■ EXERCISE SET ■
A – Name every inflammatory factor whose circulating level the baicalin study excerpt reports measuring.
B – In the baicalin study excerpt, why does greater nuclear condensation in the infiltrated monocytes point toward apoptosis? Answer in one to three sentences.
C – According to the baicalin study excerpt, what method was used to quantify the ratio of late apoptotic cells?

■ PASSAGE TO READ ■

::::

Relief of rheumatoid arthritis by baicalin evaluated by pain thresholds (A) and clinical arthritic scores (B) in a mouse model. ** Compared with control group P<0.01, ## compared with saline treatment group P <0.01.
Reduction of the inflammatory mediators by baicalin in rheumatoid arthritis mouse model
To further determine the effect of baicalin on the inflammation in mice with rheumatoid arthritis, the local histopathological changes of the ankle joint and systemic TNF-α, IL-1β, and IL-6 levels were investigated. An obvious reduction of swelling on gross and less infiltration of inflammatory cells were observed in articular cartilages. Furthermore, the limitation of cartilage degradation and joint destruction were also confirmed from the tissues samples of the rheumatoid arthritis mouse model with baicalin treatment (Figure 2A). At the same time, a large increase of TNF-α, IL-1β, and IL-6 levels in circulation were recorded after modeling (53.4±2.6 pg/mg vs. 243.6±6.74 pg/mg, 3.9±1.8 pg/mg vs. 15.2±1.4 pg/mg and 3.3±0.8 pg/mg vs. 12.5±0.9 pg/mg). However, these elevated inflammatory factors were significantly reversed in baicalin treatment group when compared with the saline group (TNF-α: 177.2±5.7 pg/mg, IL-1β: 6.9±0.8 pg/mg, and IL-6: 7.1±0.4 pg/mg) (Figure 2B–2D).
Figure 2.
Gross paw appearance and limited effect of cartilage degradation after baicalin treatment by immunohistochemical assays (A). Reduction of the inflammation against tumor necrosis factor-α (B), interlukin-1β (C), and interlukin-6 (D) levels with baicalin in a rheumatoid arthritis mouse model. ** Compared with control group P<0.01, ## compared with saline treatment group P<0.01.
Decreased MMP-2, MMP-9 expression in synovium but increased induction of monocytes apoptosis by baicalin in rheumatoid arthritis mouse model
Interestingly, MMP-2 and MMP-9 expressions in synovium which are related with the dynamics of inflammatory cells, were also decreased after baicalin therapy from western blotting (Figure 3A–3C). The nuclear condensation change was a precursor sign of apoptosis. After baicalin therapy, the nuclei of infiltrated monocytes from rheumatoid arthritis mice showed more condensations when compared with saline treatment group (Figure 3D). Then the ratio of late apoptotic cells with Annexin V-FITC with high affinity was quantified by flow cytometry analysis. This confirmed that there were significantly more apoptotic cells in the baicalin treatment group compared to the saline control group (3.57±0.54% vs. 24.04±1.64%). Once representative data was plotted (Figure 3E, 3F).
Figure 3.

::::

Stored data entries:
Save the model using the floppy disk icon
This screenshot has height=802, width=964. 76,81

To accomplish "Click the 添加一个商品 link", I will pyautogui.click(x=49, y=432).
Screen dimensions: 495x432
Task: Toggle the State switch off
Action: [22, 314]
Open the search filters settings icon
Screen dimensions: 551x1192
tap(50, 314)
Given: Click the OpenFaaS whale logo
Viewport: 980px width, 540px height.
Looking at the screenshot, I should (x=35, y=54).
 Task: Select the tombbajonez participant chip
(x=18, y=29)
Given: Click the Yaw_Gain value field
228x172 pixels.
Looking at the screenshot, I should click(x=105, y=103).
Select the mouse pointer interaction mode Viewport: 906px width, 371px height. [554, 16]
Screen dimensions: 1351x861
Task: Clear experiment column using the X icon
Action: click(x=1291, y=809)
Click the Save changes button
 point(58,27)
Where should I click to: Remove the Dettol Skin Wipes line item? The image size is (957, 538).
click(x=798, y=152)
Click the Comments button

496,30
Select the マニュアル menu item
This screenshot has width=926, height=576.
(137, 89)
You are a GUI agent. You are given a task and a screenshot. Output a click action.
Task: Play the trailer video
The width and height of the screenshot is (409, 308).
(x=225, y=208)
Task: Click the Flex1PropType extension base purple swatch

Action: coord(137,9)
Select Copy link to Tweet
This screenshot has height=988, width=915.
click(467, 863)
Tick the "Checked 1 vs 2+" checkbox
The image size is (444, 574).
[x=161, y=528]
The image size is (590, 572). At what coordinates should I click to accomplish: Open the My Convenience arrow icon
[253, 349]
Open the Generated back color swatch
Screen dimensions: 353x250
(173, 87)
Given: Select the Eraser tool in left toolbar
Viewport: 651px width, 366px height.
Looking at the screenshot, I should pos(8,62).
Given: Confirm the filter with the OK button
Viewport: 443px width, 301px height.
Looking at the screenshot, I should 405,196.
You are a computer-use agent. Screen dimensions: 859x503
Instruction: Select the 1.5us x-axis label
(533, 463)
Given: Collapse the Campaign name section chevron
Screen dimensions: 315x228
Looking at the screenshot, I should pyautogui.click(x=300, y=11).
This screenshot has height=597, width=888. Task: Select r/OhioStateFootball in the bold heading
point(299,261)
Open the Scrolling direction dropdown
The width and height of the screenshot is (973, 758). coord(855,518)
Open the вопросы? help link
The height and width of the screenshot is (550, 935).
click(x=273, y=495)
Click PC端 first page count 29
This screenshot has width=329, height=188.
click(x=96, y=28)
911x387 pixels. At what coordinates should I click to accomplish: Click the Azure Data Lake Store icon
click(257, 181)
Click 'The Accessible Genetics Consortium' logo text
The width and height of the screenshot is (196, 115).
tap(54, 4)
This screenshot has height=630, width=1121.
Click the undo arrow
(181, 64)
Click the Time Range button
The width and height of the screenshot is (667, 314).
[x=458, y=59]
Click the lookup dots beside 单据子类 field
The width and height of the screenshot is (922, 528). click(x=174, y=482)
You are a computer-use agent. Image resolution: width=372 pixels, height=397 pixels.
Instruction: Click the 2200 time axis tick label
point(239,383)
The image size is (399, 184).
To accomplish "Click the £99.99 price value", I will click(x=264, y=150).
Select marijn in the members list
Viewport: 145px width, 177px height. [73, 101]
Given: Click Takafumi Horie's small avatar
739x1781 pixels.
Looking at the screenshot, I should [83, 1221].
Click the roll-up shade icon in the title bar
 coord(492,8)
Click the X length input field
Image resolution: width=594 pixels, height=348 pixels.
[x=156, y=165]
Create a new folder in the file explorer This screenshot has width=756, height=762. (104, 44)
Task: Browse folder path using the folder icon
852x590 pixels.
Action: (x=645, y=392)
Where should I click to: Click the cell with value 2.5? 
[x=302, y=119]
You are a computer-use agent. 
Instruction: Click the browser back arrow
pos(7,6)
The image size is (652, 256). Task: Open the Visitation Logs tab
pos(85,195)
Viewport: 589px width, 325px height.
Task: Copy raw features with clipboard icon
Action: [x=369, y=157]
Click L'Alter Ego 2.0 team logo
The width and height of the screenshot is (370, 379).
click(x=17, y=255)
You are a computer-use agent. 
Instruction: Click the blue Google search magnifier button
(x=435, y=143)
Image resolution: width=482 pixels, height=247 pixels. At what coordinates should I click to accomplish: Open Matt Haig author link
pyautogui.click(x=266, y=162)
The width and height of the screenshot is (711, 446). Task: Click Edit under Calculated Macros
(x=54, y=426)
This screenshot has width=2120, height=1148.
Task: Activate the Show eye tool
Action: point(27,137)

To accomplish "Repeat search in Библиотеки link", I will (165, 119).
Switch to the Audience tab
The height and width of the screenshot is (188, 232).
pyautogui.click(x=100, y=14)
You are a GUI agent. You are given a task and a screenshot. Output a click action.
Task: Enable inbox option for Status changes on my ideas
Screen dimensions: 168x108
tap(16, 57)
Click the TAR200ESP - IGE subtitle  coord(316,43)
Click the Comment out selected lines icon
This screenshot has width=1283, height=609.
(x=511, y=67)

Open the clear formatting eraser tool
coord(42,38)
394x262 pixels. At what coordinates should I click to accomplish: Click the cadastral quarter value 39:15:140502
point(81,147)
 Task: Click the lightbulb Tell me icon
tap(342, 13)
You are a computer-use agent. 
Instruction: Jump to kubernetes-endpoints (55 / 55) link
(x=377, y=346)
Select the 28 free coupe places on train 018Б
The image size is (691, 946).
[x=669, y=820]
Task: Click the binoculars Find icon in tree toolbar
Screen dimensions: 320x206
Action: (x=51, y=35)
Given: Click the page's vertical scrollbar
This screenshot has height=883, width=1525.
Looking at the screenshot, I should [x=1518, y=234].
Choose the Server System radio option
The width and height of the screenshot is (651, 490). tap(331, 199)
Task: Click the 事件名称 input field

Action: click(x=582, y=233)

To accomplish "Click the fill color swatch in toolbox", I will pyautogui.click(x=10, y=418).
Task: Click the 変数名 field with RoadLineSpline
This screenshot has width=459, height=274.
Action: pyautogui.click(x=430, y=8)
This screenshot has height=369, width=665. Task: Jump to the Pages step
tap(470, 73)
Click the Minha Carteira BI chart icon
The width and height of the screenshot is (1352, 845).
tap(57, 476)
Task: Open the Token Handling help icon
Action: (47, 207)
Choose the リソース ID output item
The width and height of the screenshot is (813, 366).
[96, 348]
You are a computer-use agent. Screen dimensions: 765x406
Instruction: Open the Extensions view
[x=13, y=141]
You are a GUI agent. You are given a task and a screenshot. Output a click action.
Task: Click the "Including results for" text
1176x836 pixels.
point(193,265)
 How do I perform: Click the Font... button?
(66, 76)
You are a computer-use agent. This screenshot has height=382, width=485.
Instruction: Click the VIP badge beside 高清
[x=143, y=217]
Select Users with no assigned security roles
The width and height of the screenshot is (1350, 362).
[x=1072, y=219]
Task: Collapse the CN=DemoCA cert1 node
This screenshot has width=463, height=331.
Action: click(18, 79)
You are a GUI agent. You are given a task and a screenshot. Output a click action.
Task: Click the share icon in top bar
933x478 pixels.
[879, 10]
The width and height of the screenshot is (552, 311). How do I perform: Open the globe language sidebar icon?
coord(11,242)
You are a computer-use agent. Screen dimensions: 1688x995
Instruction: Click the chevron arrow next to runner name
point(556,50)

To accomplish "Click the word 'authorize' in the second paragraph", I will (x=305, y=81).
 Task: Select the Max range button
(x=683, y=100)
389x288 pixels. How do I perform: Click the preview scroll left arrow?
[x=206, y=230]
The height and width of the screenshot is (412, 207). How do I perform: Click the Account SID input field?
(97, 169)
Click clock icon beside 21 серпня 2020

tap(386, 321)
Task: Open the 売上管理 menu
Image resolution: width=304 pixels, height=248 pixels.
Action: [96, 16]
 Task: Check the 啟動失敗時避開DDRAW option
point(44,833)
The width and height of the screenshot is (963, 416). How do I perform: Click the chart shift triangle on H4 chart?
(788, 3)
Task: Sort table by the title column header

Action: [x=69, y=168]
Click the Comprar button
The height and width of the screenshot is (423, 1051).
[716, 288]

::::

■ SOLVED PROBLEMS ■
A – TNF-α, IL-1β, and IL-6.

B – The excerpt states that nuclear condensation is a precursor sign of apoptosis. After baicalin therapy, the nuclei of infiltrated monocytes from rheumatoid arthritis mice showed more condensation than those in the saline treatment group.

C – Flow cytometry analysis, using Annexin V-FITC.